Ill just keep modifying my post till I get an answer posted.

1. How do folks handle striped wires. I have a 14 AWG ground wire with a yellow stripe. Created it in RSD 7.0 and routing in WF3.0 (even I get a contract job sometimes)

2. I got some flex cable (Mylar film) to route and it looks great. Only I routed em all using Autorout from each individual conductor. Looks flat too like a ribbon... How are you guys handling that?

3. Speaking of naming convention. Leave manufacture name in or out of the Pro/E name? Has anyone got a process or plan in place at your work for naming connectors and entering them into your favorite valt systems. Im using intralink. ie. molex_09501031.prtand lets say for example it has six CSO for entry ports is there a convention for naming the entry ports? ENTRY01, ENTRY02, ENTRY03...

if it is an 8 pin inline connector, do you see a problem naming it 0801F.PRT'F' for female.A two by two nylon connector would be 0202F.PRT My idea is to be able to route everything before the EE's decide what connector brand they want to use. If I can manage my naming conventions appropriately they should be able to substitute later.

Edited by: design-engine
 
Bart,


I have not had any luck with doing striped wires. I do solid clors all the time. As far as entry ports, you are on the right track. I typically name my entry port the same as the pin number on the connector. Pin 1 would be entry_01.


Ray
 
Thanks... Im trying to set a standard for a specific company... along with creating their library of symbols in RSD that correspond to various items.
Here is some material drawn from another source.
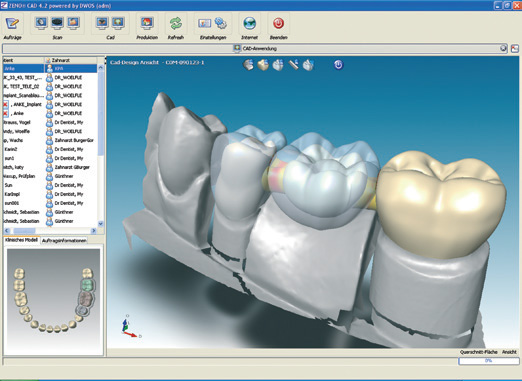Screen dimensions: 522x381
Task: Select the green tooth in jaw model
Action: coord(87,285)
I was playing with the import functions the other day... with respect to creating title blocks....

Another Question. Related to twisting.I know how to get wires to twist in a cable... I will play with it more to get 10 twists over 12 inches. Apparently the twists help in noise or something. Now we are going to twist multiple sets of wires together. For example I have a six pin connector with three sets of two wires. One set powers a fan while another powers a switch and another a horn. Those individual wires need to be shown twisted in the mfg drawing and in the assembly drawing.I have a couple ideas on how but... any ideas?Then in a mfg drawing. I love challenges but ...
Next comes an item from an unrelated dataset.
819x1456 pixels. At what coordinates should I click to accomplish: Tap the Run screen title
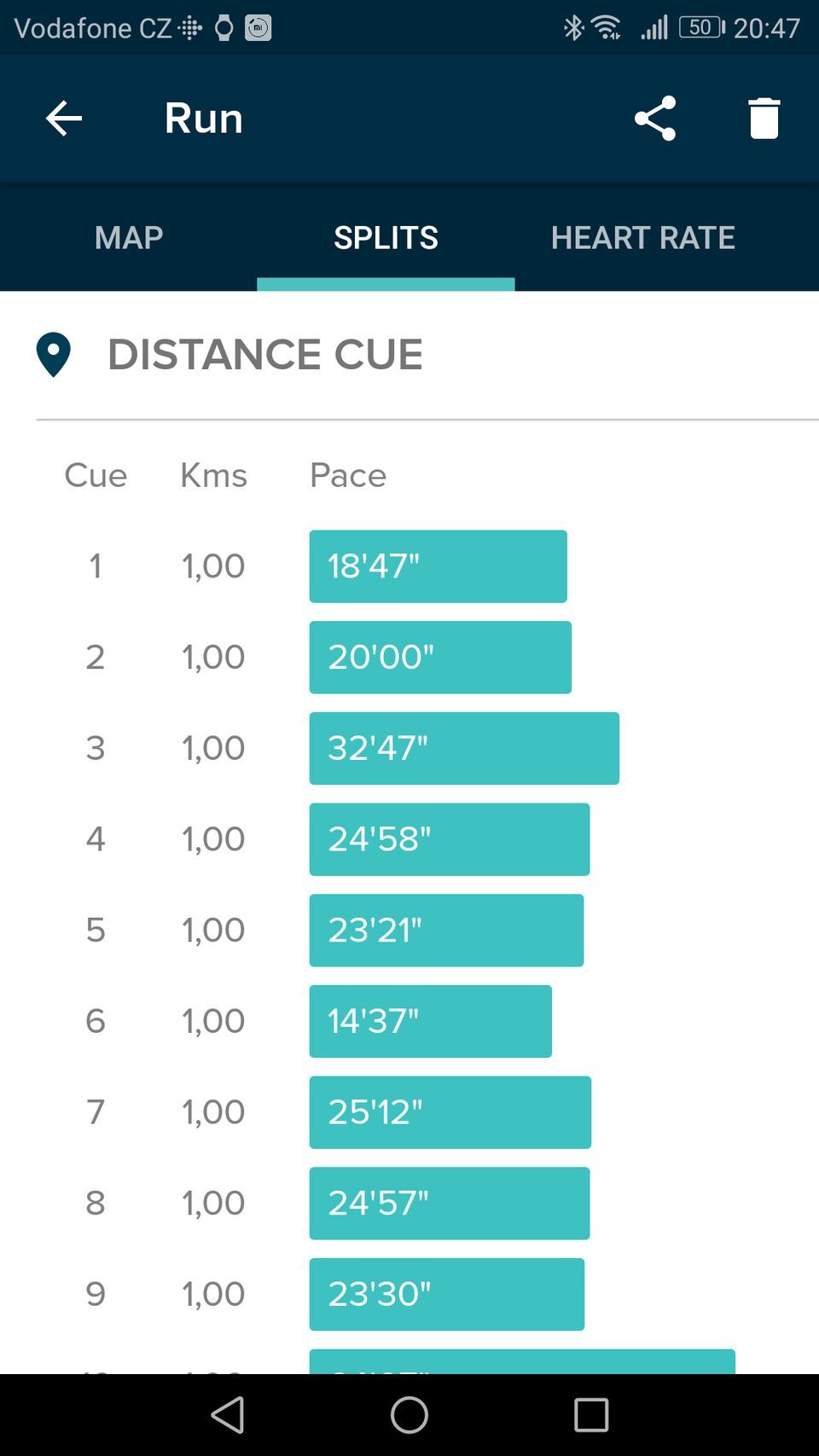tap(204, 119)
One idea is to use two separate autorout tracks that loops. But how can I control which autorout path for the wire to take? I wonder if hide would work?hide one and run autorout then hide/unhide to get the other.


Does anyone come up with challenges like this?

Edited by: design-engine
 
You can control how wires should be auto routed through locations. You can set locations to be primary/secondary/required.ect

Be careful with taking wires to individual coordinate systems in ProE. I you take every wire to its unique csys, you will spend/waist a lot off time when flattening the harness. The connector will be assembled to the first pin and then you will have to manually move the other wires to the correct pins. IF you are going to put a bundle over the wires up to the end you wont even see all the wire in any case. The 2d scematic already shows detailed pin to pin information. why waist time in creating exactly the same thing again for the manufacturing harness. You can take it all to a single csys on the connector. This would however only apply if you are only routing wires with some sort of shielding/braiding/covering over it. Sometimes you do want to go the individual pins, but I would not recomment that.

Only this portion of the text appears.